Id. at 453; see also Williamson County Reg. Planning Comm'n v. Hamilton Bank of Johnson County, 473 U.S. 172, 194-95 & n. 13, 105 S.Ct. 3108, 87 L.Ed.2d 126 (1985) (noting that "exhaustion" is not required, but that "no constitutional violation occurs until just compensation has been denied," and, therefore, resort to state procedures is necessary). Our cases have used "exhaustion" as a shorthand for the requirement of resort to available state process identified in Williamson County. See Greenfield Mills, Inc. v. Macklin, 361 F.3d 934, 957 (7th Cir.2004); Daniels, 306 F.3d at 453; Forseth v. Vill. of Sussex, 199 F.3d 363, 372 (7th Cir.2000). We continue to do so here, although we acknowledge the conceptual distinction between our usual use of the term, see Patsy, 457 U.S. 496, 102 S.Ct. 2557, 73 L.Ed.2d 172, and the notion that an injured property owner's takings claim is not ripe until just compensation is denied, see Williamson County, 473 U.S. at 194-95, 105 S.Ct. 3108.

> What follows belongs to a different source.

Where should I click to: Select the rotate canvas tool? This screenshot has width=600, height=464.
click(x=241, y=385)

[5] See also McKenzie v. City of Chicago, 118 F.3d 552, 556 (7th Cir.1997) ("States condemn and pay for land all the time; the Takings Clause of the fifth amendment supposes that money damages are a constitutionally adequate substitute for real property.").

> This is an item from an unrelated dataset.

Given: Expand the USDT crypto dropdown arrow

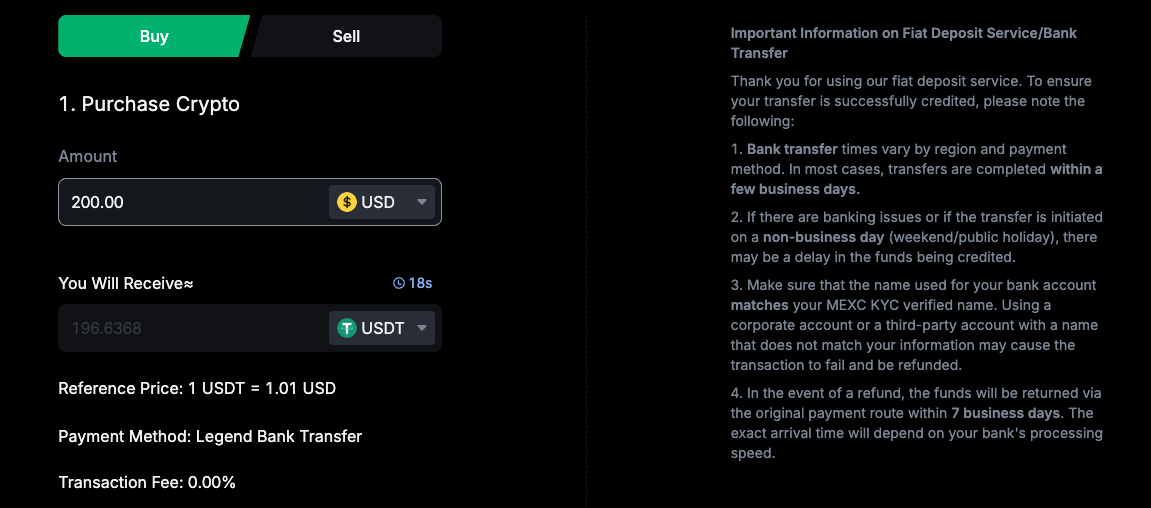Looking at the screenshot, I should tap(422, 328).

[6] Some of our sister circuits also have taken the view that a self-executing provision of a state's constitution may constitute a sufficiently reasonable, certain and adequate remedy to satisfy the Fifth Amendment and, under Williamson County, is likewise sufficient to require the plaintiff to proceed in state court before raising a federal takings claim. See Bateman v. City of West Bountiful, 89 F.3d 704, 708-09 (10th Cir.1996) ("A property owner's cause of action for inverse condemnation is provided by Article I, section 22 of the Utah Constitution. This constitutional provision is self-executing. . . . [The plaintiff]'s failure to avail himself of the procedure renders his claim premature."); Villager Pond, Inc. v. Town of Darien, 56 F.3d 375, 380 (2d Cir.1995) (holding that when a state's constitution provides a "straightforward takings clause," even when no case provides compensation for the precise kind of taking alleged by the plaintiff, the plaintiff "is still required to look to the state for compensation before its takings claim will lie"). But see Asociación de Subscripción Conjunta del Seguro de Responsibilidad Obligatorio v. Flores Galarza, 484 F.3d 1 (1st Cir.2007) ("In our view, [reasonable, certain and adequate procedures] do not include litigation of a state takings claim or any general remedial cause of action under state law. Rather, the Supreme Court must have had in mind only those procedures specifically designed by the state to avoid constitutional injury in the first instance by providing a means for a plaintiff to obtain compensation for the government's taking of property.").

[7] As we noted in Rockstead v. City of Crystal Lake, 486 F.3d 963 (7th Cir.2007), when "the obstacle to [just compensation] is a state common law doctrine," a plaintiff may face greater difficulty in demonstrating that state procedures will fail him. Id. at 966. "Judges do not make statutes or constitutions and cannot change them, but they do make, and they can—and do—change, common law doctrines." Id.